# start of Reading text
I often make a version of a chicken chasseur - using chicken thighs with bone and skin on (red wine, chicken stock, onion, celery, garlic, mushroom, tomato puree and whatever veg I have) - but you could make it without the garlic if thats a deal breaker
Salt and black pepper on the ckicken and fry in butter it till the skin is crispy, put it in the dish and fry the celery, onion etc then add the wine and let it reduce in the pan a bit, add the stock reduce a little more then all in the casserole for an hour or 3. when it comes out pour the liquid back in the pan and reduce it on a high heat until its nice and thick (maybe 15min) then mix it all back up and its ready to eat/freeze.
(you don't need to do all the reductions, but it makes is a nice thick/rich sauce)

If garlic is ok, how are you with a little paprika too?
Chorizo has become my go to ingredient for loads of things - I chunk up part of a ring and put it in a dry pan on a low heat for a few min so the oil melts out and then use that oil to cook the rest of the dish (anything from stew to risotto to tomato sauce)

other ones that come to mind:

*Beef casserole in beer - swap half the stock out for beer of your choice

*Braised sausages

*Beef olives (if you get them in your part of the world)
# end of Reading text
# start of Stored rows
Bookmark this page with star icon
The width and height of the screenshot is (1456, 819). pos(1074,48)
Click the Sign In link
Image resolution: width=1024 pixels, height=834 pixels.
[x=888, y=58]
# end of Stored rows
Objectives →
**A.** In the cooking post above the rows, transcribe the passage that begins with the words "Chorizo has become" and stop after the words "of the world)".
**B.** Turn the paragraph of the cooking post that starts "Salt and black pepper" into a short numbered list of steps that keeps its main facts.

Full answers →
**A.**
Chorizo has become my go to ingredient for loads of things - I chunk up part of a ring and put it in a dry pan on a low heat for a few min so the oil melts out and then use that oil to cook the rest of the dish (anything from stew to risotto to tomato sauce)

other ones that come to mind:

*Beef casserole in beer - swap half the stock out for beer of your choice

*Braised sausages

*Beef olives (if you get them in your part of the world)

**B.**
1. Season the chicken with salt and black pepper, fry it in butter until the skin is crispy, and put it in the dish.
2. Fry the celery, onion and the rest.
3. Add the wine and let it reduce in the pan a bit.
4. Add the stock and reduce a little more.
5. Put everything in the casserole for one to three hours.
6. Pour the liquid back into the pan and reduce it on high heat until it is thick, about 15 minutes.
7. Mix it all back together, and it is ready to eat or freeze.